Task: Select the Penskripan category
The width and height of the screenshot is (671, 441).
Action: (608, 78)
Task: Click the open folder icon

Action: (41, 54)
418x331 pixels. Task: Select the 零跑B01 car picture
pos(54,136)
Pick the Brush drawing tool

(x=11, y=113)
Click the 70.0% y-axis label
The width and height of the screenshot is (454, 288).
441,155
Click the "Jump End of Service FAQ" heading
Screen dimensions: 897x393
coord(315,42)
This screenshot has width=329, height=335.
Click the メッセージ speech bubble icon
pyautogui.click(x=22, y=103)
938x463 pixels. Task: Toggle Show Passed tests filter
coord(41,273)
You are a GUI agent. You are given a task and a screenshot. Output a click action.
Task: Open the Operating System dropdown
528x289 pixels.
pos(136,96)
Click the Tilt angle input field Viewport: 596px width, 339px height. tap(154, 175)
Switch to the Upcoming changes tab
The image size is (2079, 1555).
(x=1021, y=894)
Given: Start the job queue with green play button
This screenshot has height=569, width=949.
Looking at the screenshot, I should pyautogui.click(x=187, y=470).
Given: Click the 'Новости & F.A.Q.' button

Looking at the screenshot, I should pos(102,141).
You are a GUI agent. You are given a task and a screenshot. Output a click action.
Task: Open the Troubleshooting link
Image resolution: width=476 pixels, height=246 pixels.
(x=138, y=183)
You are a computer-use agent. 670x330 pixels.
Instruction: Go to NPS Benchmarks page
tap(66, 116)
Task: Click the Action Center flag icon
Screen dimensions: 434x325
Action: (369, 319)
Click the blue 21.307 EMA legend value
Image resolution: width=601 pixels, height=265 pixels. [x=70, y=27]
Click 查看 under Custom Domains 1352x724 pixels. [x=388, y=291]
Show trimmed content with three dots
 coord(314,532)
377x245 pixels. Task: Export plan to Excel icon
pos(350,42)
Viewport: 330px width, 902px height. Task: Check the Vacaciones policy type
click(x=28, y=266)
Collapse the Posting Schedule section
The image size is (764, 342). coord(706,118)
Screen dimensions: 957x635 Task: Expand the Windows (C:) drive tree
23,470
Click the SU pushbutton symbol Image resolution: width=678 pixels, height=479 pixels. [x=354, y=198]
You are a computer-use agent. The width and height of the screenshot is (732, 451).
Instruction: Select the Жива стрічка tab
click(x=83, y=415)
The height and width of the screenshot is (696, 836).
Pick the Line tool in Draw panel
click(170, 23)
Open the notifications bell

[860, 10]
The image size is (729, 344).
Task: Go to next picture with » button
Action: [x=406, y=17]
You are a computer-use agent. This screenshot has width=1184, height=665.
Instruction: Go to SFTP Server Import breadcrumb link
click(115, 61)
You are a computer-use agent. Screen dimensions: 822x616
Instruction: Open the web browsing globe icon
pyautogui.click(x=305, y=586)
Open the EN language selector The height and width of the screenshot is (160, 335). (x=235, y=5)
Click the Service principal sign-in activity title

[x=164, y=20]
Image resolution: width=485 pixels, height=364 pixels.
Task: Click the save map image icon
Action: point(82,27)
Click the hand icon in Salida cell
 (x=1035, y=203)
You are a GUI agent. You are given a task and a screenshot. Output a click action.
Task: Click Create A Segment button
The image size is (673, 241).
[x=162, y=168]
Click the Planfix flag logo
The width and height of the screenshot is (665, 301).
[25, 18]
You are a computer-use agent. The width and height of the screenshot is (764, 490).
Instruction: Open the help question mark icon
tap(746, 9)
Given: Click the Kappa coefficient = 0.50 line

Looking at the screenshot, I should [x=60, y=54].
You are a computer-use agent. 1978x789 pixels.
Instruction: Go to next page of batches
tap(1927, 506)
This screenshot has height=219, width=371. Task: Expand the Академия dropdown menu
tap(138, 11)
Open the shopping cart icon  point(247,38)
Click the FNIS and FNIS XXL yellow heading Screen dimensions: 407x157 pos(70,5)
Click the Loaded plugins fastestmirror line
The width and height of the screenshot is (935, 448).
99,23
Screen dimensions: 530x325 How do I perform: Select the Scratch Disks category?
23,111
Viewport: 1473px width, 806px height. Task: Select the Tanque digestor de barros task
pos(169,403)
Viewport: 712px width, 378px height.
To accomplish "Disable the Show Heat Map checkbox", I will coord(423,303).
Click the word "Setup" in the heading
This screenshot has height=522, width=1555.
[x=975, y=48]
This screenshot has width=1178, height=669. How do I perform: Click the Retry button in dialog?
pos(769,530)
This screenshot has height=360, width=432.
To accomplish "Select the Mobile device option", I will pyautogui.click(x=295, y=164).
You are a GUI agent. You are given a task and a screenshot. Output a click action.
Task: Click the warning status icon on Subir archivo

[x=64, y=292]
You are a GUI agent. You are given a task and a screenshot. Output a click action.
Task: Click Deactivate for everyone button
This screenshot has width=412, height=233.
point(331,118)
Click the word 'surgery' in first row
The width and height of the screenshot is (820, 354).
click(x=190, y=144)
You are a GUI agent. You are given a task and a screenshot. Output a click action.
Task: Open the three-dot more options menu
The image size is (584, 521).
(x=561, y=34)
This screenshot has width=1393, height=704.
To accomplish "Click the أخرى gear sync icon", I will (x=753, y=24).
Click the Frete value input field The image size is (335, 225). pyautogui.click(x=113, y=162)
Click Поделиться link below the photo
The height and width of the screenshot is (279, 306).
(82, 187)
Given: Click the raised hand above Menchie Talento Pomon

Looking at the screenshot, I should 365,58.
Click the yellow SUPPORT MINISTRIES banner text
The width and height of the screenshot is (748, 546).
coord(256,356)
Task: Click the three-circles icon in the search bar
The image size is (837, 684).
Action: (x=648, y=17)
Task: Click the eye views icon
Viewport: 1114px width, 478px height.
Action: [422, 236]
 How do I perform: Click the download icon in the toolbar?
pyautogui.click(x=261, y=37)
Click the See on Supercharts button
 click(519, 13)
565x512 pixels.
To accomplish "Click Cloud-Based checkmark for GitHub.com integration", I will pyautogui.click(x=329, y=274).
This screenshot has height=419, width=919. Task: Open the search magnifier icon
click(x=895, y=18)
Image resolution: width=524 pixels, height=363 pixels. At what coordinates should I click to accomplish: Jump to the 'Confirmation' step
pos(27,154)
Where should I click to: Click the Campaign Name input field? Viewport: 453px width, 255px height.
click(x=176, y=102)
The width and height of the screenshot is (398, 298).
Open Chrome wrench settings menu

________________________________________

Copy out, word for word, the stretch of items from the line containing "This screenshot has height=419, width=919." through the line containing "click(x=176, y=102)".

This screenshot has height=419, width=919. Task: Open the search magnifier icon
click(x=895, y=18)
Image resolution: width=524 pixels, height=363 pixels. At what coordinates should I click to accomplish: Jump to the 'Confirmation' step
pos(27,154)
Where should I click to: Click the Campaign Name input field? Viewport: 453px width, 255px height.
click(x=176, y=102)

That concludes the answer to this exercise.